The screen is divided into two segments.  The left four hex-digits are the current working Address, and the right two hex-digits are the contents of that address.  The address can represent the program counter when stepping through a program, or just the address currently being read or written to when using the KIM-1s built-in monitor.

The keyboard has the sixteen hex digits for entering addresses or data.  The AD button selects "Address" mode, where any entry on the keyboard will change the current working address.  The DA button selects "Data" mode, where any entry will change the contents of the address shown on the LED screen.  When in either Data or Address mode, the + key will advance to the next address byte.

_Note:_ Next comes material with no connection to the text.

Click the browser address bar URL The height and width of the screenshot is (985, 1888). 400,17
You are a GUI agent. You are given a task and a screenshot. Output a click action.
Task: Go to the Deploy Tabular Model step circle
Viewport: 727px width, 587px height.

The switch in the upper left selects between SST mode (on), which allows you to step through an executing program one instruction at a time, and normal mode (off), which allows a program to run freely to completion.  In both modes, the GO button will begin executing the program from the current address shown.  In SST mode, the GO button is then used to execute the next instruction, and then immediately return to the monitor program.

The RS button will reset the CPU and cause the KIM to re-enter the built-in monitor.  It is the first button you must press after powering-on the KIM-1.  Lastly, the PC button does nothing except replace the current address with the program counter address.

The KIM-1 is powered by three principle chips.  One, of course, is the MOS 6502 cpu/processor.  The other two are a pair of MOS 6530 RRIOT chips.  Each has 64 bytes (!) of ram, a pair of 8-bit bi-directional I/O controllers, timer registers, and 1k of ROM.  On one of the 6530s is the ROM code for the ml-monitor and cassette interface, while the other has the paper-tape interface.

I have a couple of Corsham expansion boards hooked up to my KIM, which are awfully convenient, and part of the reason why I finally dug the KIM-1 out for play.  Pictured above is their I/O board, which provides a standard 9-pin RS-232 port, which converts to the KIM's strange current-loop port.  It also has convenient interface for regulated 5V, 12V, and ground (the colored wires you see above), as well as an audio input and output jack for plugging in a standard cassette deck.  The little switch on the bottom lets me pick between TTY input, and using the KIM's keypad.

On the Expansion port is a Corsham 60k ram expansion card, gives the computer ram from $2000 all the way through $FFF7.

Once I got it working, I hooked the KIM-1 up to my VIC-20 through the VIC-1011A TTL interface and used the VIC's keyboard and monitor to program the computer.  The protocol settings are: 2400bps, 8 data bits, no parity, two stop bits, no flow control.

One of my first programs was a memory-page address tester to make sure that the Corsham 60K ram expander was working correctly.  The program simply puts the page number into every byte in every page above $2000, and I then use the monitor to spot-check the results.

The first program I wrote on it was done by writing the assembly on paper for address $0200, and then translating the mnemonics into the machine language op-code numbers, and the branch addresses into one byte 6502 offsets.

Later, I realized that I could simply write the code in assembly, assemble it on the c64, and then key in the generated bytes onto the KIM's keyboard.

I am seriously interested in translating Microsoft BASIC for the KIM, and have discovered numerous resources on the web for doing that.  Check back here in the future for progress on that project.